L’opinion selon laquelle «Sénégal» procéderait de la déformation de l’énoncé wolof procéderait de la déformation de l‘énoncé waalaf (wolof) «Sunugal» : notre pirogue, a été émise pour la première foi, par le «Franco-sénégalais» Abbé David Boilat dans son ouvrage écrit en 1850 et intitulé : «Esquisses sénégalaises».
Raymond Mauny et Théodore Monot ont contesté le point de vue de Boilat dans l’édition française de « Chroniques de Guinée» de Gomès Eanès Dezurrara de 1454 (Ifan) 1960).
Pour être équitables, Mauny et Monot auraient dû écrire : L’étymologie de Boilat et non l’étymologie des Wolof. Elle est en effet sortie de l‘imagination du négro-français Boilat, puis imposée aux «francophones» par l’école coloniale et, enfin, popularisée par la puissance du verbe du «Poète-Président». Mauny ne nous dit pas comment, de «Canaga» ou «Zanaga», on est arrivé à Sénégal. Et il ne se donne la moindre peine pour nous dire comment cette évolution aurait-elle été phonétiquement possible.
Félix Brigaud, ancien directeur de la section Ifan-Saint-Louis s’est lui aussi fourvoyé dans conférence faite à la Chambre de commerce de Dakar.
Dabs Islam au Sénégal (Paris 1971, Ernest Leroux), Paul Marty fait observer : Le terme «Singhane» ou « Sénégal »…est le terme hassania par lequel les Maures désignent la province du Cayor (appellation des Wolofs), ancien centre politique du Sénégal. C’est évidemment de ce terme que les Européens de Saint-Louis, en contact avec les Maures de cette ville, ont fait « Sénégal ». Aussi, Paul Marty : Les étymologie «Sanhaja», «Zenaga» sont, à n’en pas douter, fantaisistes.
Le Canaga n’est pas Sénégal. Pour Saliou Kandji qui montre qu’aucune des étymologies jusqu’ici avancées («Sounougal», «Canaga» ou «Zanaga» ne sauraient légitimement servir de fondement explicatif du toponyme du Sénégal.

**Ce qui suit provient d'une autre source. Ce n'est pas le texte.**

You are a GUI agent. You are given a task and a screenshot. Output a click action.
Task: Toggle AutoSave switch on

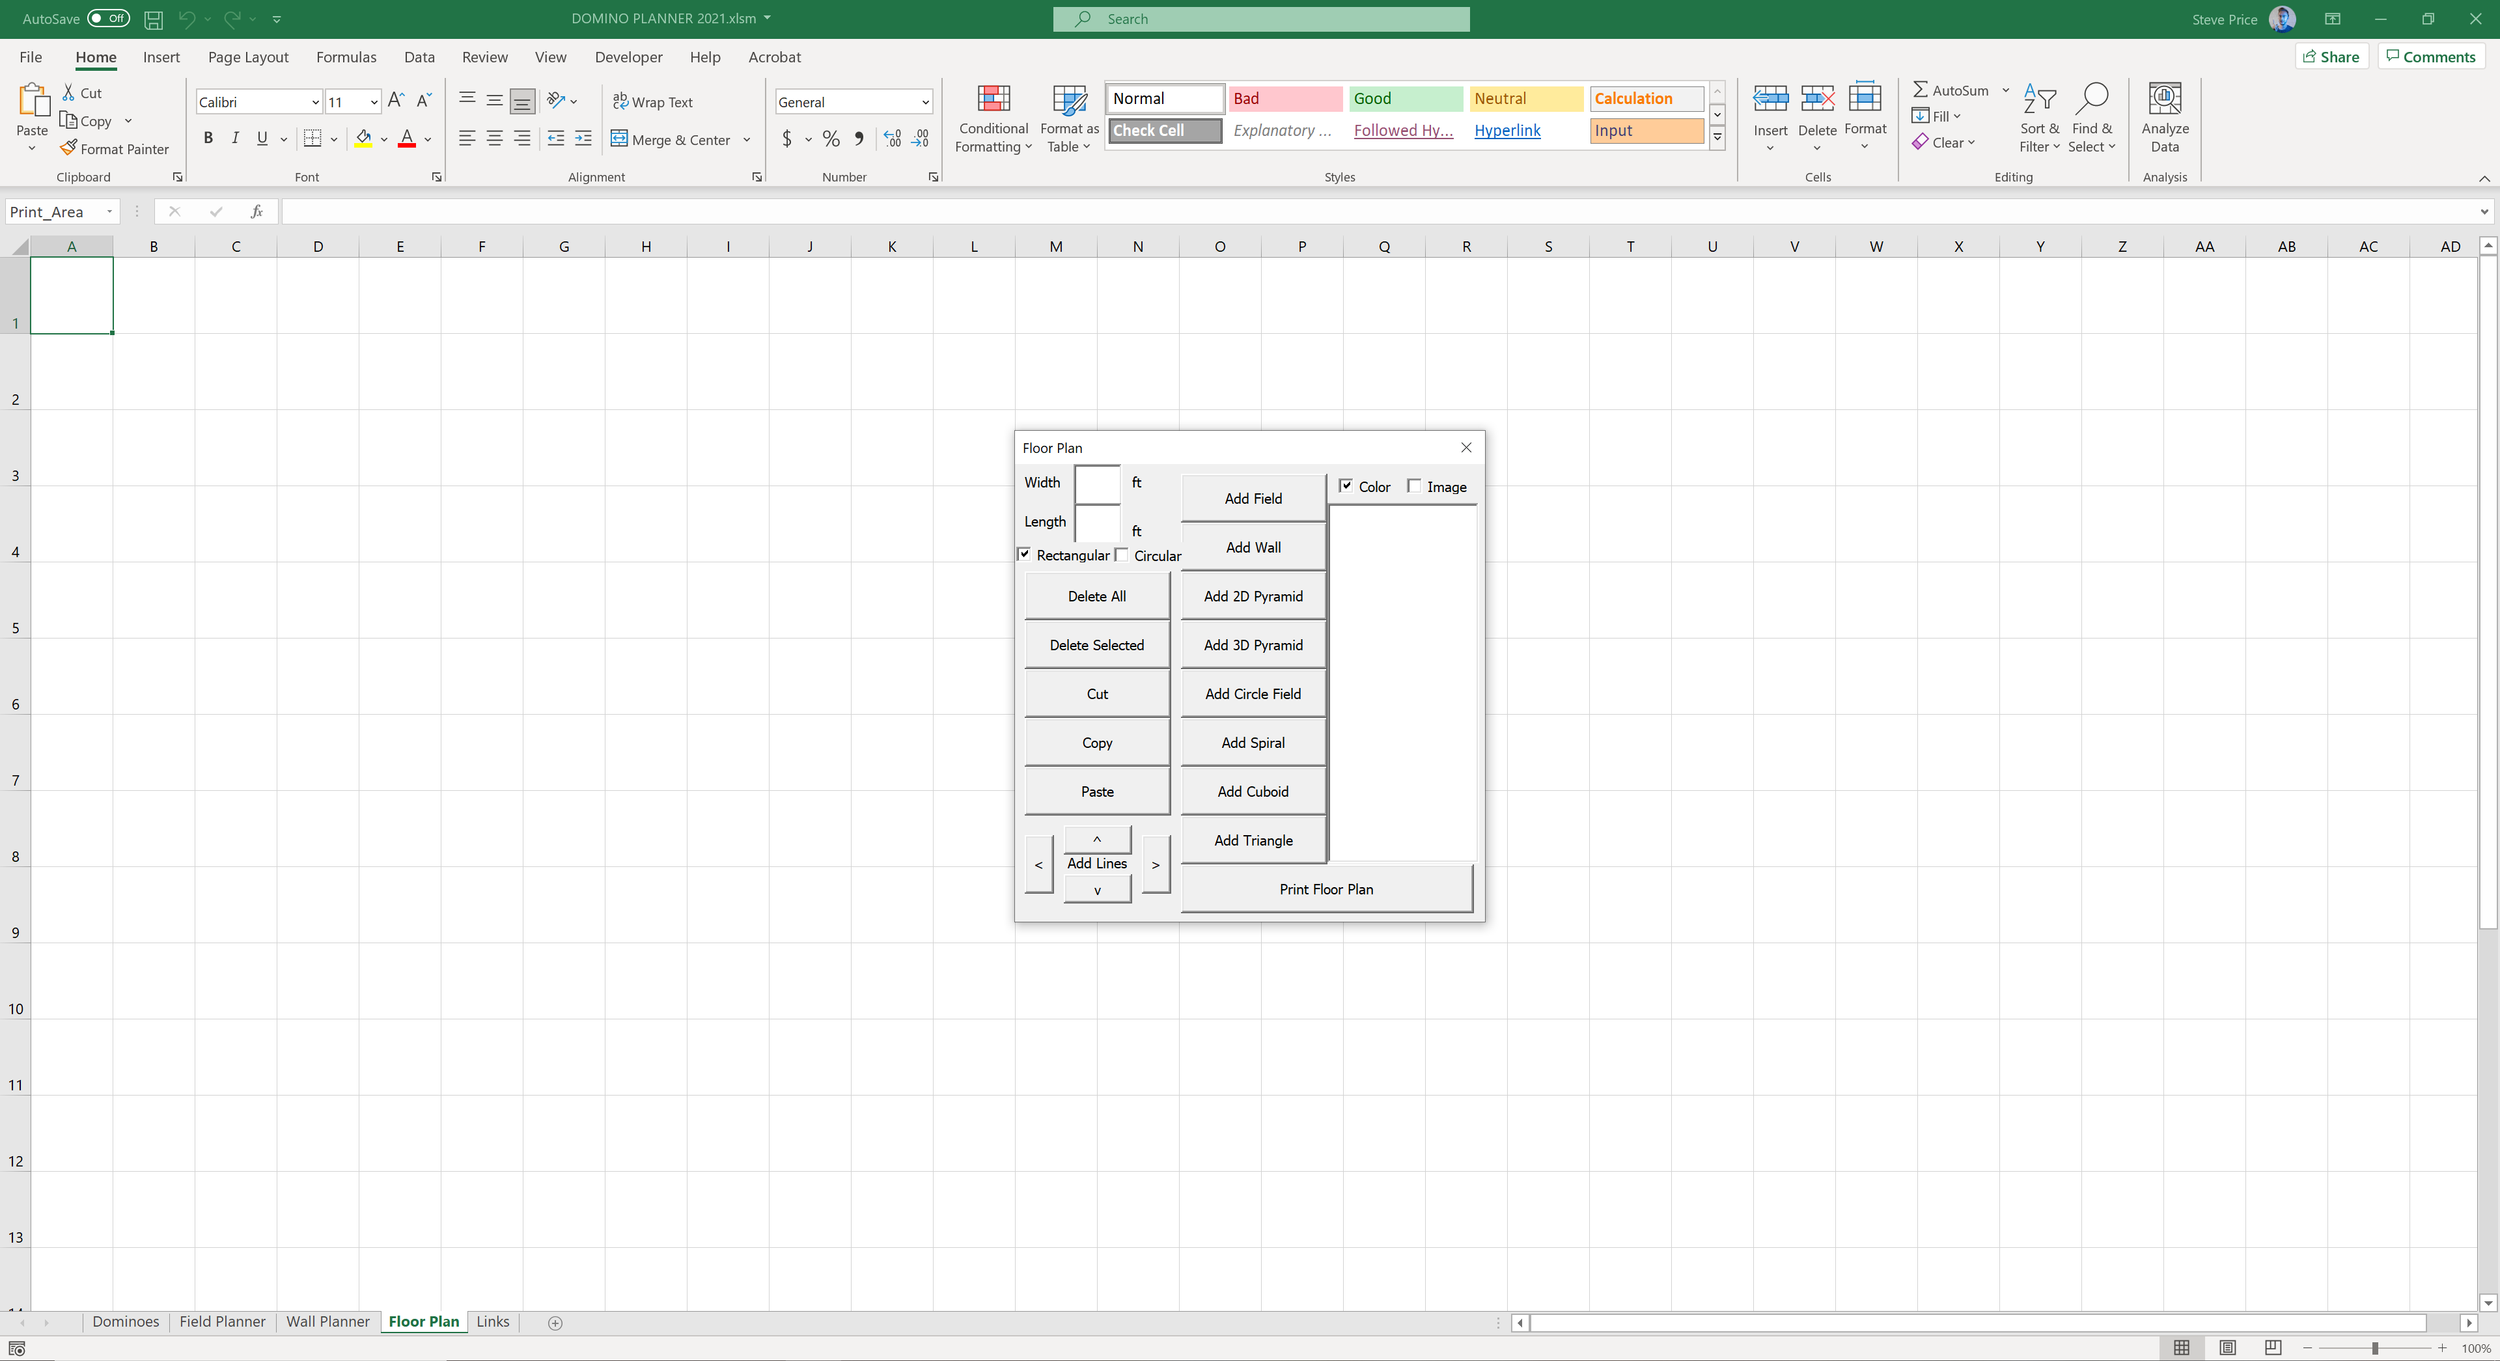click(x=108, y=19)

Le livre se termine par une note de lecture de Babacar Sédikh Diouf qui conclut ainsi : C’est Siind (Aayeen mal écrit et mal lu qui est devenu Sénégal et Saliou Kandji a raison de dire, Sénégal n’est pas Sunugal mais le pays des hommes déterminés à devenir toujours meilleurs : Des hommes-Dieux. Issa Laay Caw et Babacar Diop donnent leurs points de vue sur l’origine du toponyme Sénégal. Dans ce débat fort intéressant, il est nécessaire de requérir l’intervention des linguistes et des sociolinguistes pour nous éclairer.